Engineering

Quantifying Generalization: CVEDIA Detection Technology vs. Seven Open Source Datasets

A research study exploring biases in open source image classification datasets and demonstrating how CVEDIA's synthetic data technology outperforms seven major real-world datasets in cross-domain generalization.

15 min read
Quantifying Generalization: CVEDIA Detection Technology vs. Seven Open Source Datasets

Synthetic data has developed in the academic machine learning community as an alternative to real world data collection. In this research, we explore biases found in open source image classification datasets, as well as issues present in common data annotation methods. We built a machine learning algorithm using CVEDIA’s synthetic technology to counteract biases present in seven open source datasets, and conclude that the CVEDIA algorithms generalize better than each of the real world datasets analyzed.

Background

It’s long been seen in the machine learning community that many of the barriers to robust AI models lie in the data that trains and validates them. Data collection itself is often costly and time consuming, while open datasets are often broadly defined, unspecific to individual projects, and each come with their own set of biases.

In our own research, we’ve also found that manual annotation is not without issue - the misclassification of confusing and small objects, cultural and contextual differences in definitions, and simply missing objects in a background in favour of foreground objects, all pose a problem to the generalization of a dataset.

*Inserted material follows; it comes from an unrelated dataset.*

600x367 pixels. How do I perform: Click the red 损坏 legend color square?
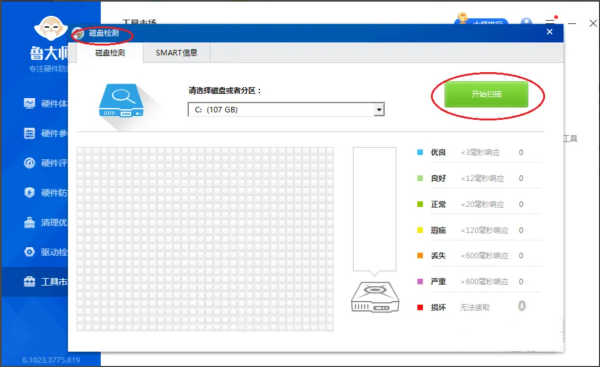[420, 307]
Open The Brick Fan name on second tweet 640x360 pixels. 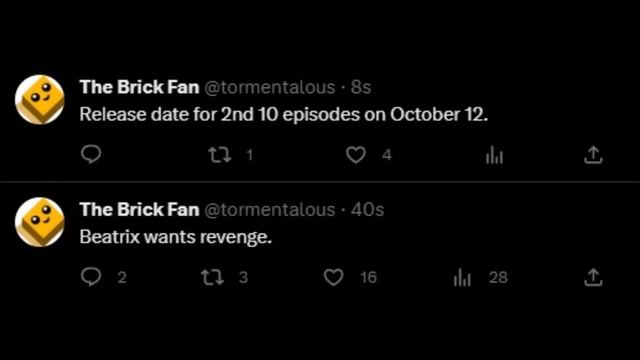140,209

Toy train cake incorrectly annotated as a car
Image 1.0 - Object tagged as 'train', showing contextual confusion
Road sign with car icon incorrectly annotated as a car
Image 1.1 - Object tagged as 'car', showing contextual confusion
Highway scene showing missing annotations from boxy vehicles dataset
Image 1.2 - Missing annotations from boxy vehicles dataset

Synthetic data has been found to be a viable alternative to real world data when used correctly. However, knowledge about the use and efficacy of synthetic data has been broadly confined to academic circles. CVEDIA found that mentions of the term “synthetic data” have rapidly increased over time in academic papers on ArXiv.org, signalling a growing interest and need for the technology among data scientists.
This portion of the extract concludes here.